Dass Großbritannien nicht mehr Teil des Erasmus-Programms ist, bedeutet konkret: Studierende aus Deutschland müssen künftig bei Studienaufenthalten in Großbritannien Gebühren bezahlen. Sie werden behandelt wie alle anderen internationalen Studierenden und zahlen sogenannte Oversea Fees. Und die liegen, je nach Studienort und Fach, durchaus zwischen 10.000 und 42.000 Euro pro Studienjahr. „Die finanziellen Hürden sind zu hoch und die visa-rechtlichen Fragen zu komplex geworden“, sagt Wolfgang Gairing vom Deutschen Akademischen Austauschdienst (DAAD). „Vor allem, wenn es um ein Semester im Ausland geht. Was den organisatorischen und finanziellen Aufwand angeht, ist das Vereinigte Königreich heute mit Nordamerika vergleichbar. Wer unkompliziert und zügig beispielsweise während des Bachelorstudiums für einige Monate ins Ausland möchte, dem rate ich, sich nicht am komplizierten System im Vereinigten Königreich die Zähne auszubeißen, sondern sich nach Alternativen in Europa umzuschauen.“

So machen es viele: Klare Zuwächse an Erasmus-Studierenden gibt es beispielsweise in Irland oder Malta zu verzeichnen – die Universität Maltas bietet alle Kurse auf Englisch an. „Ganz klar geht die Bewegung aber auch nach Skandinavien mit Stockholm und Kopenhagen“, sagt Wolfgang Gairing. „BWL-Studierende etwa signalisieren, dass man an den Business-Schools in Kopenhagen oder Stockholm ebenso wichtige Kontakte knüpfen und internationale Weichen stellen kann wie in London. Nach Schweden und Dänemark gehen hervorragende Leute, das Preis-Leistungsverhältnis ist gut, der Fächerkanon bestens, und ein Auslandssemester kostet ein Zehntel von dem, was es in Großbritannien kosten würde.“ Inzwischen würde etwa auch die bisher eher unbekannte Universität im schwedischen Lund inzwischen einen sehr guten Ruf unter den Erasmus-Studierenden genießen.

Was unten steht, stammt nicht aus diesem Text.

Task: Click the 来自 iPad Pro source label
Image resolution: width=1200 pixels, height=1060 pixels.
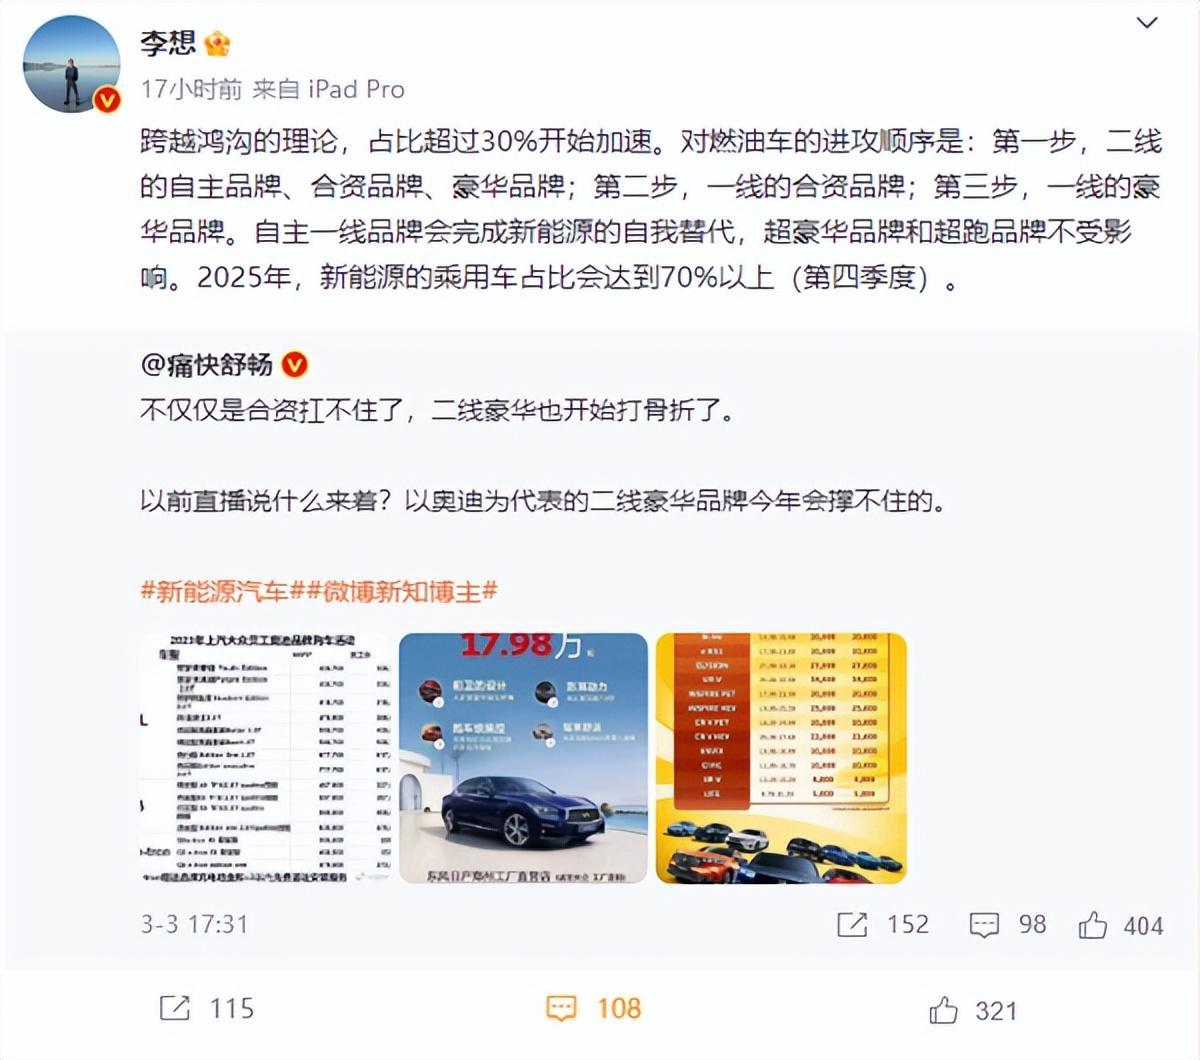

Dennoch gibt es Studierende, für die der Aufenthalt in Großbritannien trotz aller Hürden gesetzt ist. „Der Studienstandard im Vereinigten Königreich genießt weltweit hohes Prestige“, sagt der DAAD-Experte. „Viele Übersee-Studierende können und wollen sich das leisten.“ Auf dem internationalen Bildungsmarkt habe sich für Nicht-EU-Studierende nichts geändert. Die Studiengebühren seien für sie dieselben geblieben – und es gehöre in gewissen Kreisen zum guten Ton, im Vereinigten Königreich oder in den USA zu studieren, denn dort knüpfe man wichtige Kontakte.

Doch welche Möglichkeiten gibt es für deutsche Studierende, die nicht über den entsprechenden finanziellen Hintergrund verfügen? „Die Hochschulen bemühen sich um bilaterale Abkommen: Also Vereinbarungen, wie Studierende der Universität X in Deutschland doch noch kostengünstig bei Universität Y in Großbritannien studieren können“, sagt Wolfgang Gairing. „Beispielsweise, indem man sich gegenseitig die Studiengebühren erlässt.“ Allerdings: Ein Abkommen dieser Art wird nicht jeder deutschen Hochschulen gelingen – und gerade die Top-Liga der englischen Universitäten wird sich auf solche Abkommen eher nicht einlassen. „Man muss allerdings schon sagen, dass einige britische Hochschulen nicht glücklich damit sind, dass die Zahlen der Studierenden aus der EU zurückgehen“, sagt Gairing. „Sie sind mit der Zusammensetzung der internationalen Studierenden nicht mehr zufrieden und bemängeln außerdem, dass man so exzellente Studierende, die früher auch ihren PhD, also ihre Promotion, in Großbritannien gemacht hätten, verliert.“ Nach dem Motto: Wer schon nicht zum Studium ins Land kommt, wird auch für den PhD einen anderen Standort suchen.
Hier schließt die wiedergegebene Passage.